*** DATA IN THIS EXERCISE ***

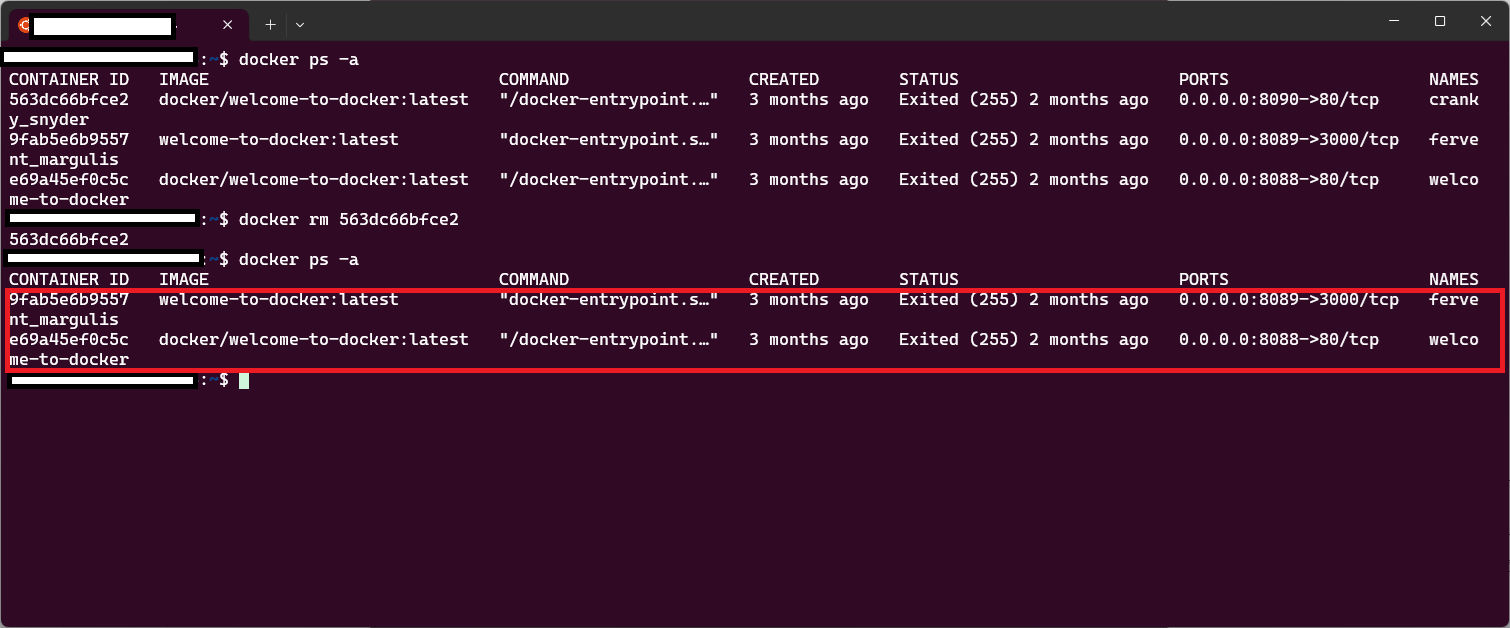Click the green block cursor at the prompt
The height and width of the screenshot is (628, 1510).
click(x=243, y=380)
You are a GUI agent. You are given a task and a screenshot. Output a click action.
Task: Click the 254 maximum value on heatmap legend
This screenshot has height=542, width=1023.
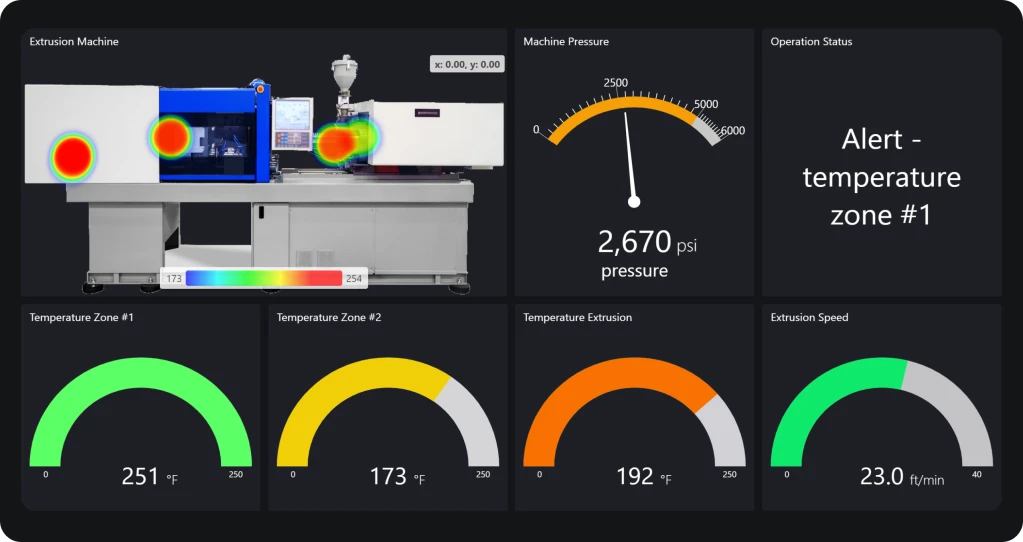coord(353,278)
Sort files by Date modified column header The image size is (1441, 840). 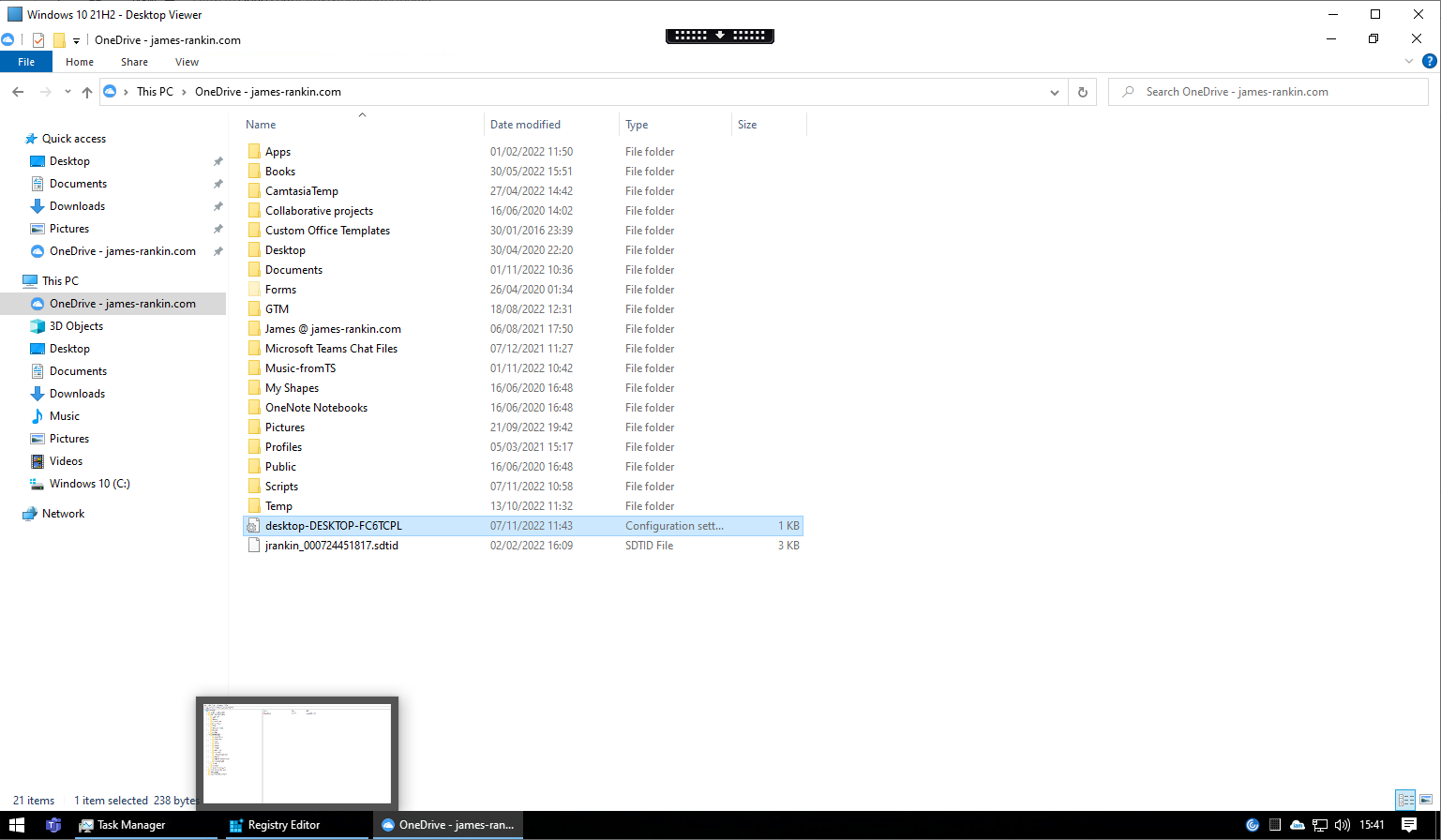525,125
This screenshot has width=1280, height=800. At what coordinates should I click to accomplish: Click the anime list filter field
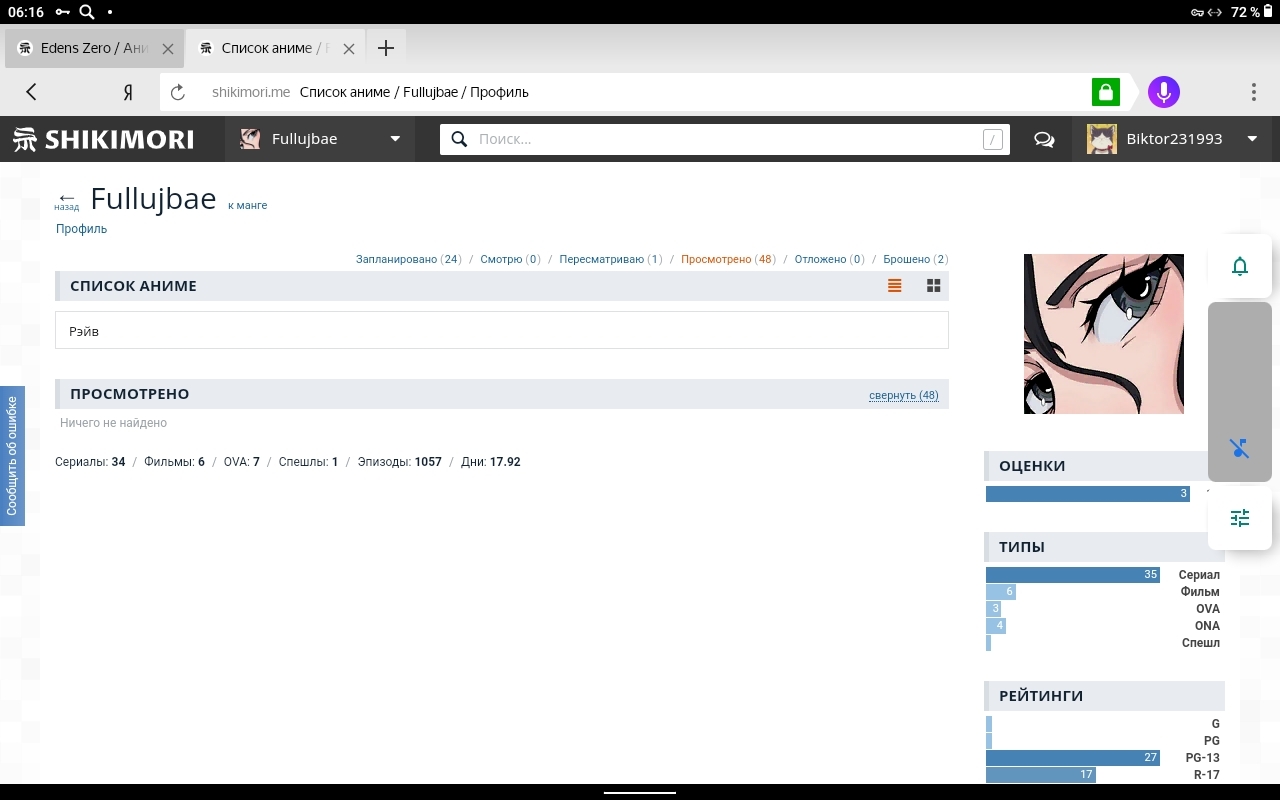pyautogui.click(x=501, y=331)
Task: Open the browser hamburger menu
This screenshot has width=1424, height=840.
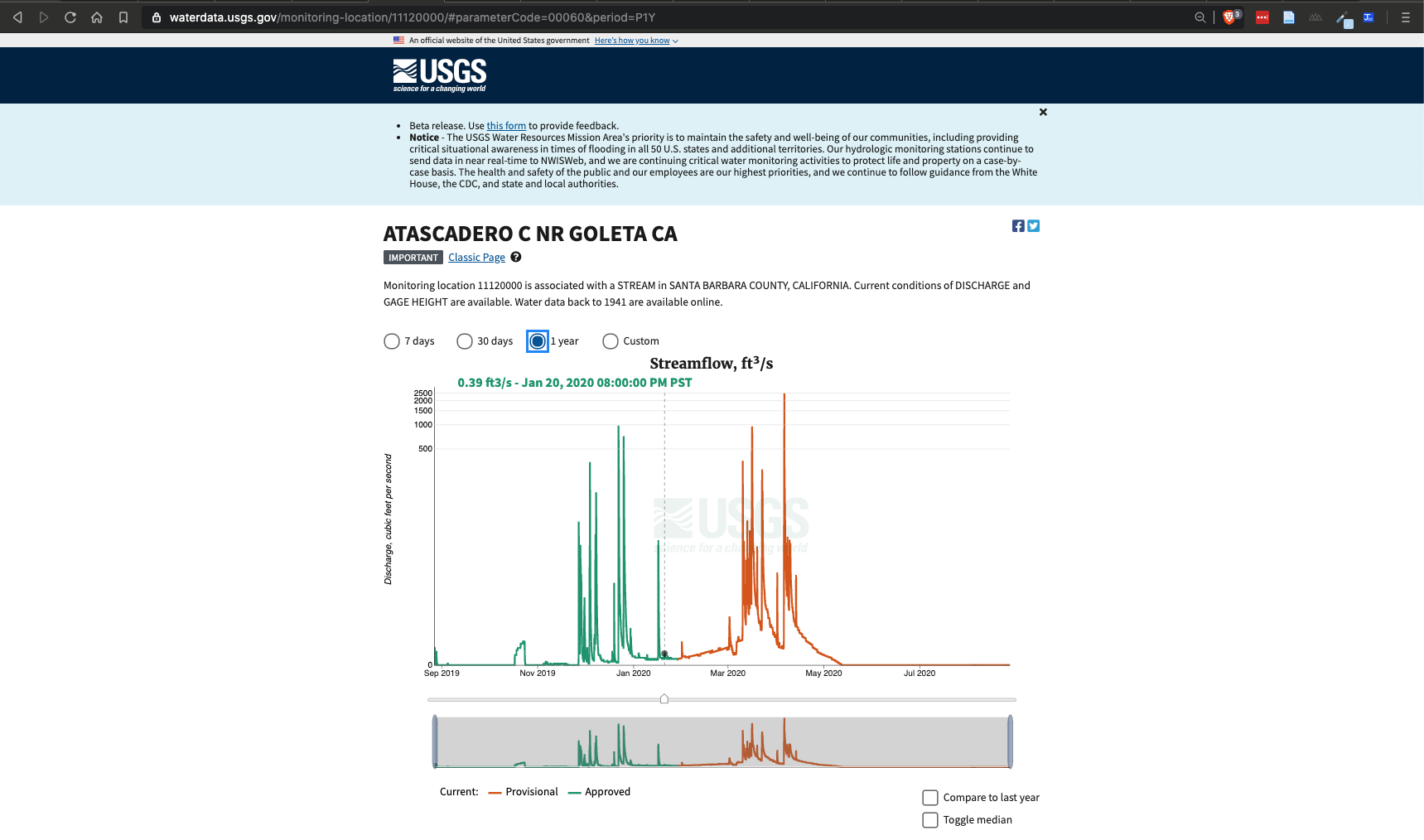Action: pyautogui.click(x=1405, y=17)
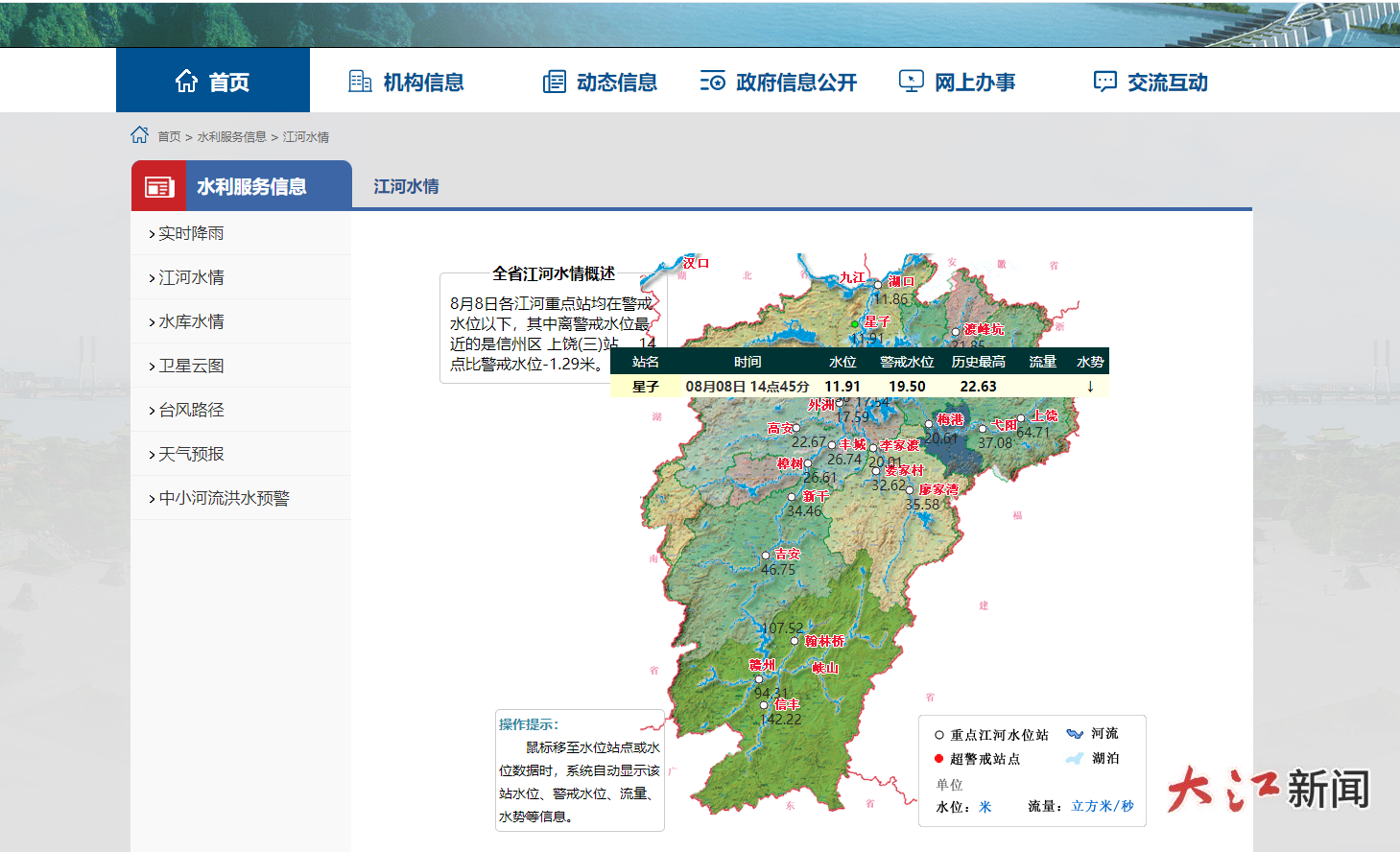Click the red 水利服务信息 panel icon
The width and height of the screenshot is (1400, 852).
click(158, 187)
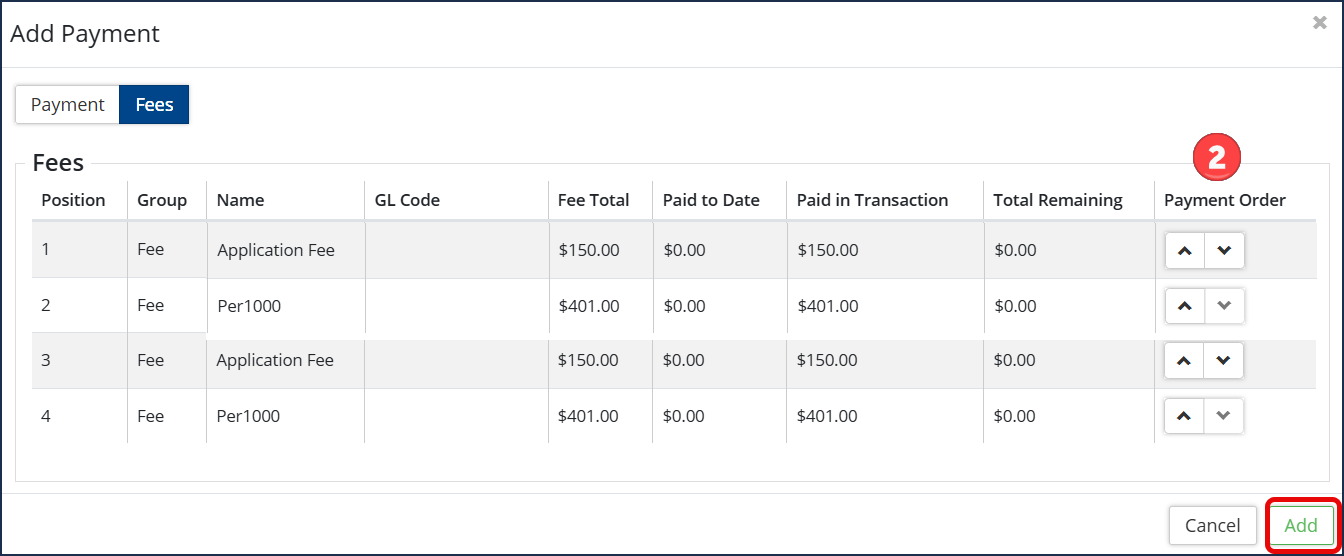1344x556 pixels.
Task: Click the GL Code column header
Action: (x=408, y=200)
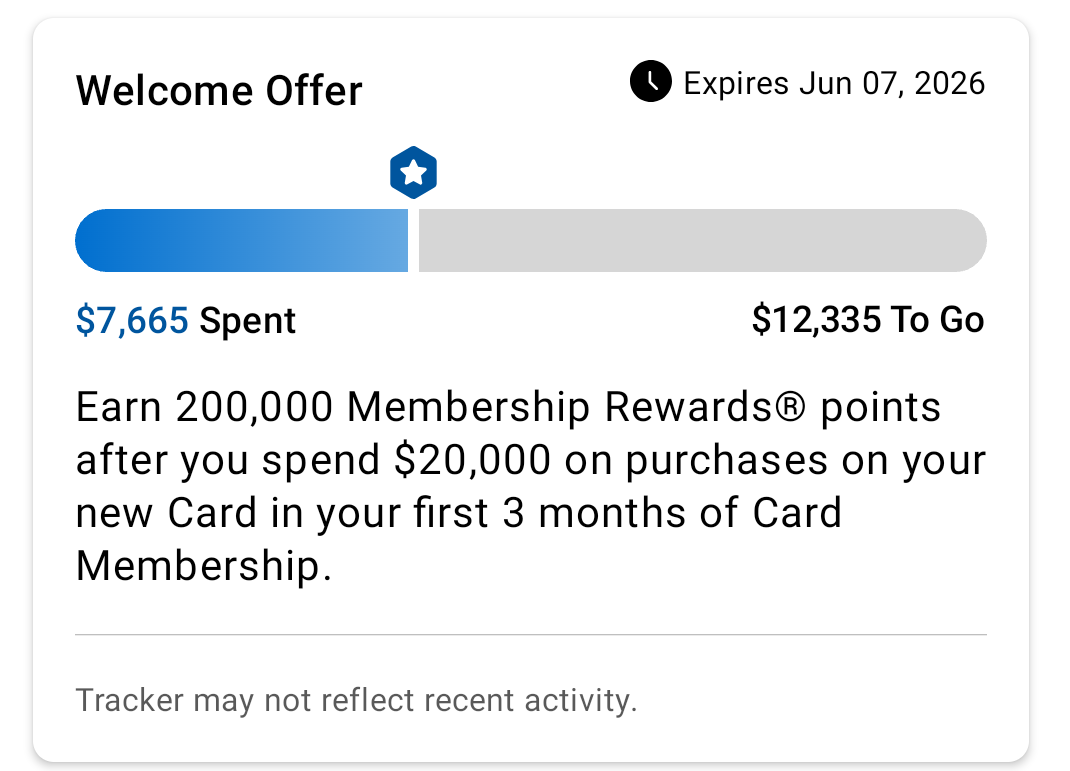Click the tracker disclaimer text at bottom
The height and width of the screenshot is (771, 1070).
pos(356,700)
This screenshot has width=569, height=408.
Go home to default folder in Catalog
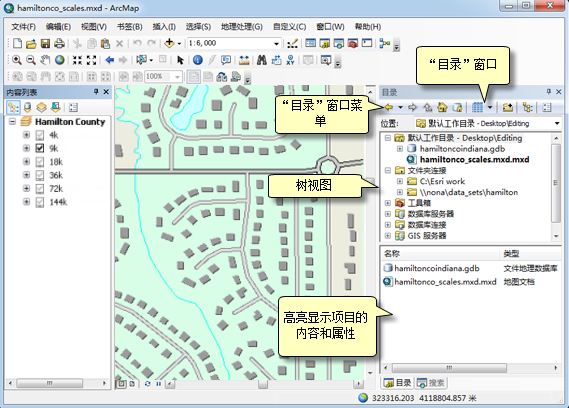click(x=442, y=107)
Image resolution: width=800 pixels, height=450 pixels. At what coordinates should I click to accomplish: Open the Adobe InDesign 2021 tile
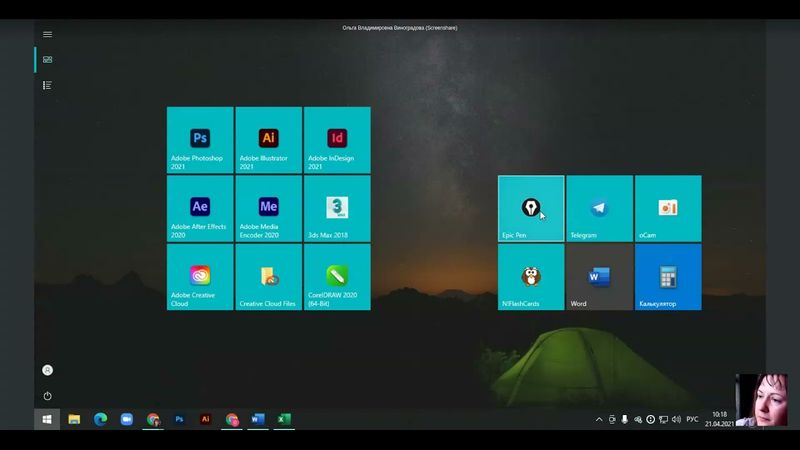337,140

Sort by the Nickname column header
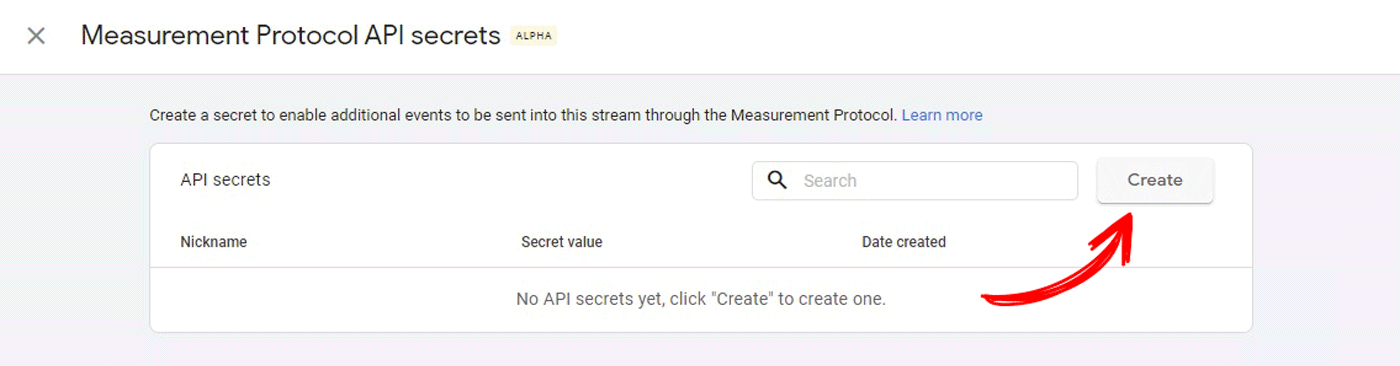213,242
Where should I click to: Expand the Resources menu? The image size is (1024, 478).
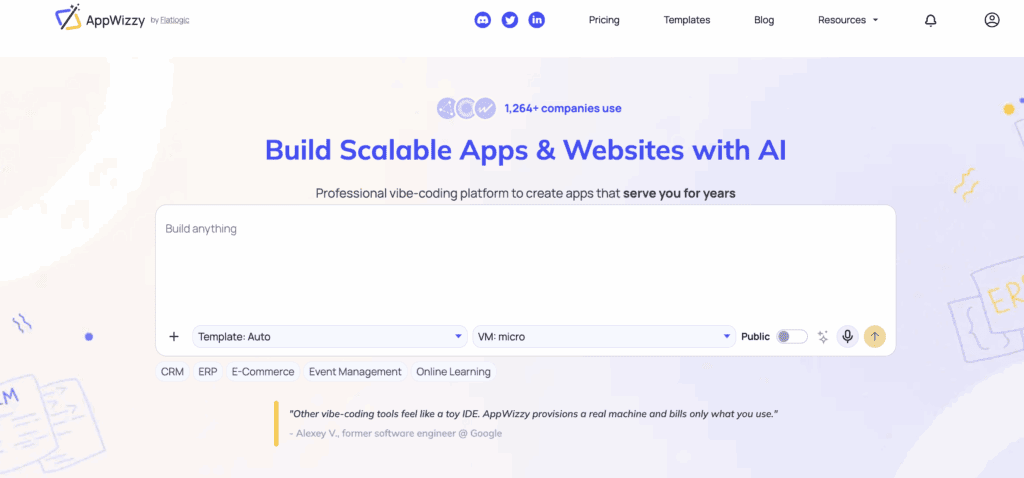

*** End of DATA IN THIS EXERCISE ***

• EXERCISE OBJECTIVE: Before answering, check every line of the records for the string "menu", then state how many lines have it, with the number only.

• THE ANSWER: 2